Media regulation: what should be regulated, and how?

Ryan Giggs
Big enough, ugly enough (Photo credit: Wikipedia)

If we discount the outriders of the press regulation debate – those who believe everything is fine and no regulation is needed; those who want tabloid editors subjected to tortures that would make Torquemada blanch – a polarity emerges. Most people believe the phone hacking scandal and revelations in and around Leveson prove things have gone wrong and that some regulatory remedy is needed. Where they then divide is on whether regulation should be statutory. Those who oppose statutory regulation equate it with state and political control. Those who support it point to the producer capture of voluntary schemes.

These perspectives are misleading. It is possible to devise a statutory regulator that is independent of ministers and minimally invasive towards regulated entities. It is entirely possible to devise a voluntary system so onerous that, notwithstanding incentives for participation, numerous bodies refuse to participate. The debate is a red herring. Far more important is determining what a new body should regulate, how it should regulate, and what powers and sanctions it would deploy.

To address the what question, let’s examine headline concerns about press conduct.

First: hacking, corruption, and excessive power/political access.

None of these should concern any new regulator. Phone hacking is a criminal offence and should be a matter for the criminal justice system, notwithstanding police incompetence hitherto. So are allegations of suborning public officials. And power is a function of market share. This should be addressed by the imposition of cross-media ownership limits, enforced by competition authorities.

Second: journalistic standards and the rights of individuals and organisations to fair coverage.

A regulator self-evidently must regulate against some standard – laws, rules, or a codified set of principles. To be at once consistent with a free society and effective, the standard must not be tyrannous, unreasonable and it must be enforceable.

I don’t like boxing. I hate aggressive dogs. And I don’t like tabloid newspapers. But I am wary of advocating regulation against things because I don’t like them. Some recent well intentioned attempts to delineate journalistic standards smack of regulating for the press their deviser likes and against the one they don’t like. But you can’t regulate for taste.

So let’s be clear. Regulating to commit journalists to uphold the slippery philosophical concept of “truth” is difficult. Partisanship and tendentiousness, however blinkered and unfair, should be entirely off regulatory limits. So, as concepts in their own right, should scurrility, mean spiritedness, vulgarity, saltiness, bad writing, sloppiness, prurience, double standards, inconsistency or stupidity. Without these vital ingredients, today’s tabloid press would be impossible. But some of these are also essential ingredients in humour, parody, satire, and lively political debate. However superficially welcome attacks on shoddy journalism might be, we should be wary of codes that would make it hard for Private Eye to function. Standards of this sort might more properly addressed as a question of culture. Better training for journalists and examination of the strategies media outlets deploy in their use and abuse of language in school English or Citizenship classes would be more effective long-term strategies for tackling these issues of information integrity and quality.

| SHORT TASK 1 |
In the media regulation essay, who should enforce cross-media ownership limits?
| SHORT TASK 2 |
Continue the media regulation essay from its last sentence.
The material that comes next is separate from the media regulation essay.

| RECORDS |

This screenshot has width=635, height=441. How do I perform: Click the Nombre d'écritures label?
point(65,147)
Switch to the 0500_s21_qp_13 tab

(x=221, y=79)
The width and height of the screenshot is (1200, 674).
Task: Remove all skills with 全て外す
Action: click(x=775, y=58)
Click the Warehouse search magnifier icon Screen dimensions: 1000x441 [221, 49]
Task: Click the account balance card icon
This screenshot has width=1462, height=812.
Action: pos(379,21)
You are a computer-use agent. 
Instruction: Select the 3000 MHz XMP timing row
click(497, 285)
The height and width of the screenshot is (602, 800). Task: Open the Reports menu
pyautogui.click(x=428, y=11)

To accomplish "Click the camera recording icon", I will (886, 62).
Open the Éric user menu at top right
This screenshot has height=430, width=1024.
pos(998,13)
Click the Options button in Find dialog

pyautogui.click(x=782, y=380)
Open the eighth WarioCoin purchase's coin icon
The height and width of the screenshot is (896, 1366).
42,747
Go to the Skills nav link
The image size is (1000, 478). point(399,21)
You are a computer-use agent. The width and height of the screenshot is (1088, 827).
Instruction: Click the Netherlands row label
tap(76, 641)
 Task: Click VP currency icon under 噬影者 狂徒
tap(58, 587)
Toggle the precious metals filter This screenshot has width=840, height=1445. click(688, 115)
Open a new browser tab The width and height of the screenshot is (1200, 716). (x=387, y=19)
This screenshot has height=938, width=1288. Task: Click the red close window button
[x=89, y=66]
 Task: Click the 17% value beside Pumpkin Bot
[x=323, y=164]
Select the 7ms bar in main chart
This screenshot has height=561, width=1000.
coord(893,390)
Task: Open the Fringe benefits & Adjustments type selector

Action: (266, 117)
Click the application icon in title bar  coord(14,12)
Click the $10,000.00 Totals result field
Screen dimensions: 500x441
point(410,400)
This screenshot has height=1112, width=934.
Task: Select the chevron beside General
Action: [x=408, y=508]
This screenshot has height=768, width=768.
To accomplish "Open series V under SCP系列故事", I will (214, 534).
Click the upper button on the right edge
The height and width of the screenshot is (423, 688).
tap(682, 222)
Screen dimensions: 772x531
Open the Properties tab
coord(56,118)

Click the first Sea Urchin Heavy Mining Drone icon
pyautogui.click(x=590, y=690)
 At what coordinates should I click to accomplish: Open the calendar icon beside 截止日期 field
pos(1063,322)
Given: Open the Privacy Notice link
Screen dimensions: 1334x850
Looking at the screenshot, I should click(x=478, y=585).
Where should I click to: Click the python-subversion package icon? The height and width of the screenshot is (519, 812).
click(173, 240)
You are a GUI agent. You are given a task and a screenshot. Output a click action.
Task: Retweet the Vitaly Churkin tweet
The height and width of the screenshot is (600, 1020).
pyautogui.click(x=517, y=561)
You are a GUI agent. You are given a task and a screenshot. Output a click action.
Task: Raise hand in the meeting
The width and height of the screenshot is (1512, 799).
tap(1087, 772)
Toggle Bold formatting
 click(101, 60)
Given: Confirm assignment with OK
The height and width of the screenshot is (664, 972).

| TASK RESPONSE 1 |
Competition authorities.

| TASK RESPONSE 2 |
Another issue bound up with culture and education is the appetite for and coverage of celebrity gossip. Early on Leveson was dominated by celebrity evidence. Submissions about harassment, bribes, data theft and so forth were instructive and should be matters for criminal investigation. The concern one or two celebs showed to protect their personal lives and reputations were perhaps less edifying. It would be wrong in my view for Leveson to elaborate a new privacy principle to be enforced by a regulator. For those who can afford to issue proceedings, the balance the courts already have to strike between human rights and public interest seems to me to obviate the need to create a new and potentially dangerous demarcation, which benefits randy old men but possibly hinders Woodwards and Bernsteins. Secondly, as the Ryan Giggs case shows, the privacy horse has bolted. Even if we wished to suppress legally obtained information about an affair, for example, the issue is all over Twitter before you can say “hashtag”. Thirdly, in respect of reputations, the libel laws in this country are already some of the most stringent in the world.

So. Have I ruled everything out of scope for a new regulator?

Far from it.

Consider the following fictitious headlines:

  • Eric Pickles is a Fat Bastard Say 62% of Readers
  • Labour Party Position on Media Regulation “Cretinous”
  • McDonald’s Greed “Bordering on Evil”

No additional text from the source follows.